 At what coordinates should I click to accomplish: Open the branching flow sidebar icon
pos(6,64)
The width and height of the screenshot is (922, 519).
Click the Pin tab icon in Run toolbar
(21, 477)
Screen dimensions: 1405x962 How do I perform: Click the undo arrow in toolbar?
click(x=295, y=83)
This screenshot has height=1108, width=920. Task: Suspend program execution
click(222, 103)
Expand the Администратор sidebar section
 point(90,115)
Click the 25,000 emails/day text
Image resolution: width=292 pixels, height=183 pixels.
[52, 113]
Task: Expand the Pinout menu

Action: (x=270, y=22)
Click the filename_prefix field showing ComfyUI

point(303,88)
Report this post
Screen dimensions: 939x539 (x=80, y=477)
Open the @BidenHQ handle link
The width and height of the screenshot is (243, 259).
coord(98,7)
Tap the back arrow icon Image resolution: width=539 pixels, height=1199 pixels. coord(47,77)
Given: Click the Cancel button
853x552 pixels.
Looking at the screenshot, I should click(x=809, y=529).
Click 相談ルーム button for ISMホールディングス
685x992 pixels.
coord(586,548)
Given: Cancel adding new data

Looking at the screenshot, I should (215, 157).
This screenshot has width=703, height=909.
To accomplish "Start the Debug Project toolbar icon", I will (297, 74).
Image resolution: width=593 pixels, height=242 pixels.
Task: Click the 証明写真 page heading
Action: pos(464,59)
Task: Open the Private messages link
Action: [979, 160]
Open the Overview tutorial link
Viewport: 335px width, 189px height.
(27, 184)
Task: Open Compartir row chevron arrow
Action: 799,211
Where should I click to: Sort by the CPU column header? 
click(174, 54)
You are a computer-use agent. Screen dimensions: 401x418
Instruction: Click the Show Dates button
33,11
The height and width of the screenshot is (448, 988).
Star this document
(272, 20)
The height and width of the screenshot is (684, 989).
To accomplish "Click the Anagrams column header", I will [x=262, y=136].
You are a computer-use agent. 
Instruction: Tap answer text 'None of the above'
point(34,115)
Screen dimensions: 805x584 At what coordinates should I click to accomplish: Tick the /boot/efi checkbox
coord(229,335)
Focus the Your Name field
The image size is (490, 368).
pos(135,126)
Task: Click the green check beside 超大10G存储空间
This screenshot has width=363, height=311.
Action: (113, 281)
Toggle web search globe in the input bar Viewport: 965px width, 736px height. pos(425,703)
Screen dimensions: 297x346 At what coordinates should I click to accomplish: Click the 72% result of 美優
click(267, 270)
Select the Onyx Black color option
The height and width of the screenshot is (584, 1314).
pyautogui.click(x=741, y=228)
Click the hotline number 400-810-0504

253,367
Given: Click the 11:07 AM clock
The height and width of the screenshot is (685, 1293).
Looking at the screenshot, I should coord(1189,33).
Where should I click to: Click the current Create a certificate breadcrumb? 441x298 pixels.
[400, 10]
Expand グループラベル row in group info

• What is required: Stop at the line containing "Given: Click the Cancel button". Please print exactly every line before it from the start of the records, plus that line itself, and nothing else.

• Task solution:
 At what coordinates should I click to accomplish: Open the branching flow sidebar icon
pos(6,64)
The width and height of the screenshot is (922, 519).
Click the Pin tab icon in Run toolbar
(21, 477)
Screen dimensions: 1405x962 How do I perform: Click the undo arrow in toolbar?
click(x=295, y=83)
This screenshot has height=1108, width=920. Task: Suspend program execution
click(222, 103)
Expand the Администратор sidebar section
 point(90,115)
Click the 25,000 emails/day text
Image resolution: width=292 pixels, height=183 pixels.
[52, 113]
Task: Expand the Pinout menu

Action: (x=270, y=22)
Click the filename_prefix field showing ComfyUI

point(303,88)
Report this post
Screen dimensions: 939x539 (x=80, y=477)
Open the @BidenHQ handle link
The width and height of the screenshot is (243, 259).
coord(98,7)
Tap the back arrow icon Image resolution: width=539 pixels, height=1199 pixels. coord(47,77)
Given: Click the Cancel button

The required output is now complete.